Domestic abuse a serious issue on campus

It’s none of our business. It’s not as bad as it looks. It’s not like it happens all of the time.

Actually, it’s none of the above.

Nursing majors who attended last week’s state-mandated domestic abuse workshop were introduced to the devastating physical, emotional and mental effects of such violence.

Whether we realize it or not, domestic abuse is a plague that infects the relationships of many college-aged people.

That’s why we hope the nursing students share what they learned with the rest of us. By simply talking to friends and neighbors about the signs of abuse, those students will help the Western community become better equipped to deal with the dangerous — but often ignored — problem.

Hard numbers about the prevalence of college abuse are difficult to pin down, because many victims don’t report the abuse.

Some make excuses, hide the truth or deny the severity of their situation. Others are unaware that they are being abused or don’t realize their relationship is unusual.

“It’s a type of control that men exert over women, because of the hierarchal structure of our society,” said Ann Goetting, an associate professor of sociology at Western.”Not long ago, men owned women. There are still some people who believe that women should obey men.”

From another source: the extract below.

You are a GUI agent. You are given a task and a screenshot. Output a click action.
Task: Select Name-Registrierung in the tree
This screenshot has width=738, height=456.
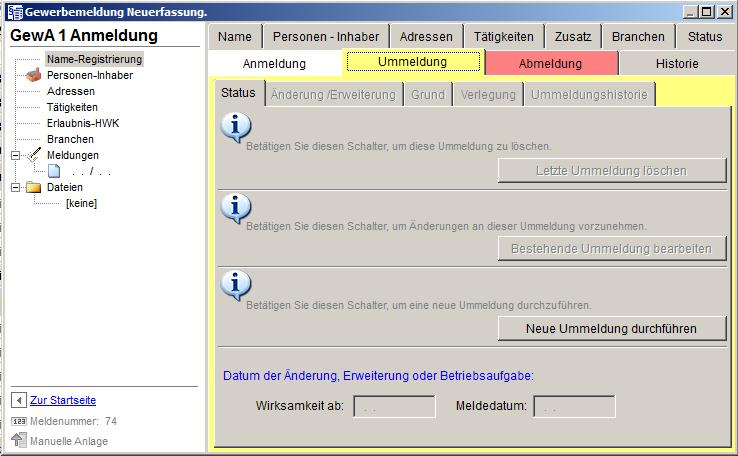94,59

The problem almost certainly haunts the private lives of some Western students. And though some victims of domestic abuse choose to suffer silently, they don’t deserve to.

With the proper knowledge, Western’s students would be more likely to report potential cases of violence just as they’d report any other crime.

We don’t have to be counselors or doctors. We just have to be attentive.

We’re not invading anyone’s privacy. But we could be saving someone’s life.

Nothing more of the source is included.